The Greeks Were Poetic Thieves (or, Clement Doesn’t Get Poetry)

Clement of Alexandria was an early church father who wrote a book of miscellany entitled the Stromata (“turnings”). In book 6, he takes on Greek plagiarism.

Clement of Alexandria, Stromata book 6.2 (Go here for a full translation of this masterpiece)
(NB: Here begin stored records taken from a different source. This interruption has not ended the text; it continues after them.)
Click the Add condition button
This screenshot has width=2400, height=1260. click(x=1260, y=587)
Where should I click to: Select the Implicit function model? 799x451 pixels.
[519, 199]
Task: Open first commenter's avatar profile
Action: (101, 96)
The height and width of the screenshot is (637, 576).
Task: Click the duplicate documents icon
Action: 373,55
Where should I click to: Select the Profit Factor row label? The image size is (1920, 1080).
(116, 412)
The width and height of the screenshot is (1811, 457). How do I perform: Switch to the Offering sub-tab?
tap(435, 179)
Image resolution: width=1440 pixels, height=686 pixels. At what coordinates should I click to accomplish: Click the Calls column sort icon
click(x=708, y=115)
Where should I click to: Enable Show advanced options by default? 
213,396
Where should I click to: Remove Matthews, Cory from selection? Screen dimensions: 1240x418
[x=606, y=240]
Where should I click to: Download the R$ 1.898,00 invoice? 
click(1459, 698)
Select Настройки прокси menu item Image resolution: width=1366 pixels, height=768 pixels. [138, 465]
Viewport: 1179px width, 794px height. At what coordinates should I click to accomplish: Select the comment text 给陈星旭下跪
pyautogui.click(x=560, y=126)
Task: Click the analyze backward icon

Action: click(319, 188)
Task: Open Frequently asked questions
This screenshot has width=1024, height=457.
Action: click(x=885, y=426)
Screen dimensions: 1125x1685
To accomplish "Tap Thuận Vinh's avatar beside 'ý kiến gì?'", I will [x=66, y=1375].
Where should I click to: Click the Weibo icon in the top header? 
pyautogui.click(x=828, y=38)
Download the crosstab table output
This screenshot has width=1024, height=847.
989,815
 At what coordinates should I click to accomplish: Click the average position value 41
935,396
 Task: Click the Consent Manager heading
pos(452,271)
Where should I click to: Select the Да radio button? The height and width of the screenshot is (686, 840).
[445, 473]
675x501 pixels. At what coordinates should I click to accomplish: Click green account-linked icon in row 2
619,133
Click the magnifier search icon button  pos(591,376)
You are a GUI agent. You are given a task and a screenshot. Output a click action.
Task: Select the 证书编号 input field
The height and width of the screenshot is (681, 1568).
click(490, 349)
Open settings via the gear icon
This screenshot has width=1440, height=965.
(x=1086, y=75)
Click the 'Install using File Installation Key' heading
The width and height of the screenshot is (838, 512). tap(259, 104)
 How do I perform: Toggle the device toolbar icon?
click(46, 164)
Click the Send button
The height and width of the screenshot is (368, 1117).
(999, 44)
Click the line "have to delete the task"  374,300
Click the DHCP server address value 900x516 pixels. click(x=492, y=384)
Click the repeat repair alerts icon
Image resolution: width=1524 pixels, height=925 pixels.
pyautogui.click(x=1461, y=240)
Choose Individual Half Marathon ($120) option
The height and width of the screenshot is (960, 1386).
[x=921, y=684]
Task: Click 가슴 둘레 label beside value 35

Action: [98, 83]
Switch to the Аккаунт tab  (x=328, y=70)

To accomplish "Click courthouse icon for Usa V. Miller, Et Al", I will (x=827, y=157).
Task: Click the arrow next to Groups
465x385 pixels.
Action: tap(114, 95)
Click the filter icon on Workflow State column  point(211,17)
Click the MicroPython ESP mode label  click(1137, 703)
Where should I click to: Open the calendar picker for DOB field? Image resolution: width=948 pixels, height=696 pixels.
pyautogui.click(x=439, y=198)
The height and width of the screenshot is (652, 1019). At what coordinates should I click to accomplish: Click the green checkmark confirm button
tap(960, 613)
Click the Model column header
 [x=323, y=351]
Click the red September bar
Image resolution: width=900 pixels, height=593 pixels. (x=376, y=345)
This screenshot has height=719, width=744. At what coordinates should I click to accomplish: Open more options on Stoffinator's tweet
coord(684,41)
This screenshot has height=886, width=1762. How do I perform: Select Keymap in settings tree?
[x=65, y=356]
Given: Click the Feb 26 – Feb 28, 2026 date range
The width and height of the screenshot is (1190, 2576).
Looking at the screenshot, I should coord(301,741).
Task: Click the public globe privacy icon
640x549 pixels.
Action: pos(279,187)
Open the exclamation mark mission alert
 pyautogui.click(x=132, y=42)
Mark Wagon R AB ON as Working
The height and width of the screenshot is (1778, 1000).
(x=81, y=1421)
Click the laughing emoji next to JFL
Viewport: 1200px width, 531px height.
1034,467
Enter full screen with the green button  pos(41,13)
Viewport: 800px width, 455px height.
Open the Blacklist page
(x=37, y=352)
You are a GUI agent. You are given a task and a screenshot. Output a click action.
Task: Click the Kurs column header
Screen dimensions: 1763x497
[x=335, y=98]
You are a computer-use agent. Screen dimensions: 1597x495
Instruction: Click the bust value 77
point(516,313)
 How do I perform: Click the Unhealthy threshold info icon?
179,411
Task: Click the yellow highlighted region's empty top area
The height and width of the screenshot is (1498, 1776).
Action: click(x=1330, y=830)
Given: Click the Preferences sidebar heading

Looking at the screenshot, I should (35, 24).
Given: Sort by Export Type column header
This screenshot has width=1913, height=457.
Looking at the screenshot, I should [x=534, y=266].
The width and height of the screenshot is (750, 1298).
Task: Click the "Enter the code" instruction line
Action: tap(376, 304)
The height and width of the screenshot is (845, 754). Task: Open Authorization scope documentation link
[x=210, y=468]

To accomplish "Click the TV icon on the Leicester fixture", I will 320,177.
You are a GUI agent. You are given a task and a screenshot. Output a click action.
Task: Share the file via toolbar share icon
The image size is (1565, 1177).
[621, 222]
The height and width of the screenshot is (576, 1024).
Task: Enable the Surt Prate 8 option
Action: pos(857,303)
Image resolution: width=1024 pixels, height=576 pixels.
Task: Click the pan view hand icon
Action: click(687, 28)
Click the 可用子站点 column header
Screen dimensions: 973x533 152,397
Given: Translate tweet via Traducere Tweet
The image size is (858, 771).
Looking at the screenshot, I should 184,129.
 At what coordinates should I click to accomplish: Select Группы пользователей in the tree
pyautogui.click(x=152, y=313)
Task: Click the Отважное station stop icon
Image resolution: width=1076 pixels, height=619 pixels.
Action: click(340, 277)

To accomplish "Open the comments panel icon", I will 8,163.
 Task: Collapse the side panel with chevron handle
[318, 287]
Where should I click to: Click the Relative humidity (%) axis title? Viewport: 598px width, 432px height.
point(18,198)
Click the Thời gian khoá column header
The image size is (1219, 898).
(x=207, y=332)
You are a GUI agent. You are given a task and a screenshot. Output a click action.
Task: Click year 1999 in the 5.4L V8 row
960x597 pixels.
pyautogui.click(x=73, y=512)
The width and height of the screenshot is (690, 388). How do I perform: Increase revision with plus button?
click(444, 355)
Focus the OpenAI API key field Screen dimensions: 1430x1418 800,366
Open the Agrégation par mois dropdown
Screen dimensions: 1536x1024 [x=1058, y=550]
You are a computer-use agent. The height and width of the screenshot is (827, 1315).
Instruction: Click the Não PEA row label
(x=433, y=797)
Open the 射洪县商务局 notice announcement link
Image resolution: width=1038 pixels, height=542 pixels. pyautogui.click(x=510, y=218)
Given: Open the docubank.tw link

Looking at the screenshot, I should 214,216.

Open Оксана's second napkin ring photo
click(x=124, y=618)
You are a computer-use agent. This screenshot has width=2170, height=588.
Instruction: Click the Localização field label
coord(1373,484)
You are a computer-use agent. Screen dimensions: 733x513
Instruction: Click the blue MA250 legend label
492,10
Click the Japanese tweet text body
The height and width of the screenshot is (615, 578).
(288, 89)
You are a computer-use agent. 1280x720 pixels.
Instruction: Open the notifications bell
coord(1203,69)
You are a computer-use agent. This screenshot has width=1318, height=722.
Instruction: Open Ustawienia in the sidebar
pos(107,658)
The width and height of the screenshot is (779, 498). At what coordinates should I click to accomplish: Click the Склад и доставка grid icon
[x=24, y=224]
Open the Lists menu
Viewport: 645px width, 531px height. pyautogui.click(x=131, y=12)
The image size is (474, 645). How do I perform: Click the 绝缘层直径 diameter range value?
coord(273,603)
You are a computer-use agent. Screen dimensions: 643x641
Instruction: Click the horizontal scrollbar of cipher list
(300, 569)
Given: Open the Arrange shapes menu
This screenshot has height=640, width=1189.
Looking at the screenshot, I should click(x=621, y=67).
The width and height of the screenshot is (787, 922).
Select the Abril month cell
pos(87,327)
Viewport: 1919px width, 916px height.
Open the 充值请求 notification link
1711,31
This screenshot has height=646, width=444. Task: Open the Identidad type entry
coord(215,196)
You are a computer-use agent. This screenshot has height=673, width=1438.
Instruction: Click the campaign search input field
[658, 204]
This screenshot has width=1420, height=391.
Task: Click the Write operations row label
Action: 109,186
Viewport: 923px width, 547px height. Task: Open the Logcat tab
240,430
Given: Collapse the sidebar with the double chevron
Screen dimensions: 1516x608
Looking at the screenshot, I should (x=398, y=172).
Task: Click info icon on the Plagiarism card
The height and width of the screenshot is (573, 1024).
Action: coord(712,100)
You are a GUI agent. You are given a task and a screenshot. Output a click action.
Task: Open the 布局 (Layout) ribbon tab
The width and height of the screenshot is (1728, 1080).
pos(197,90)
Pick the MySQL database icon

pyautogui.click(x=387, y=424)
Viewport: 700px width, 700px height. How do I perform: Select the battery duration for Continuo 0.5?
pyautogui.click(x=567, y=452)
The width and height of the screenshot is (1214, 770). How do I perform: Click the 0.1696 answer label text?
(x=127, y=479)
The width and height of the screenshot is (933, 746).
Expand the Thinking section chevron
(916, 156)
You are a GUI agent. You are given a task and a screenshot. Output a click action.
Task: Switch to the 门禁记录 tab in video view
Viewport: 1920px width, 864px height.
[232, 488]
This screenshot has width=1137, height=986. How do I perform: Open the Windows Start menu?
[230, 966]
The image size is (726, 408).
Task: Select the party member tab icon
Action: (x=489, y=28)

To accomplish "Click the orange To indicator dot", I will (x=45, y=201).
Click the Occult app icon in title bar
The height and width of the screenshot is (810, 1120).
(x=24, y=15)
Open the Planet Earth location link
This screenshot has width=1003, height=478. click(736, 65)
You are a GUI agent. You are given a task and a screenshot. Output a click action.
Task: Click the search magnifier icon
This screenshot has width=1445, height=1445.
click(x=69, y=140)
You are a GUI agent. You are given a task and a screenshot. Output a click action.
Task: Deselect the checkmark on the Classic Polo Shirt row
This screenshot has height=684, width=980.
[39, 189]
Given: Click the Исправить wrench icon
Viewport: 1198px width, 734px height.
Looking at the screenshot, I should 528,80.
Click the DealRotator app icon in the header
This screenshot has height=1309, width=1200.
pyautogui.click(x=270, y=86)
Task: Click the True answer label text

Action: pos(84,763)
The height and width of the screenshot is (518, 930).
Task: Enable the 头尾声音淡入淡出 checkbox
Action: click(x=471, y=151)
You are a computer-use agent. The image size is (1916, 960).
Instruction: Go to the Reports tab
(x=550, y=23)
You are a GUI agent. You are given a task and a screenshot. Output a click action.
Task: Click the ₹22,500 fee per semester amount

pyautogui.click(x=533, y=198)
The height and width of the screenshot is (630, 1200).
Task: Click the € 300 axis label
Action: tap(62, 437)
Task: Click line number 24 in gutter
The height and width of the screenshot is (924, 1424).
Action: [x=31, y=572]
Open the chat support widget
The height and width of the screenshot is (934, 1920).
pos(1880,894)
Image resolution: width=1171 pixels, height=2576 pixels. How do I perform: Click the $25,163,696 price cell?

“Come on, let us put forth the Greeks as witnesses against themselves for their theft. For when they steal their material from one another they show that they are thieves and they illustrate, even if unwillingly, how they secretly expropriate the truth from us to their own tribes. If they do not spare themselves, they will hardly spare us.

I will not mention the beliefs of philosophers, since they all agree  in writing—lest they appear ungrateful—that they have gathered the precepts of their beliefs from those that hold the greatest authority through Socrates.

Once I have offered a few testimonies of the authors most famous and most frequented among the greats and I have unveiled their thieving ways—and after I have done this through a few periods—I will turn to what remains.”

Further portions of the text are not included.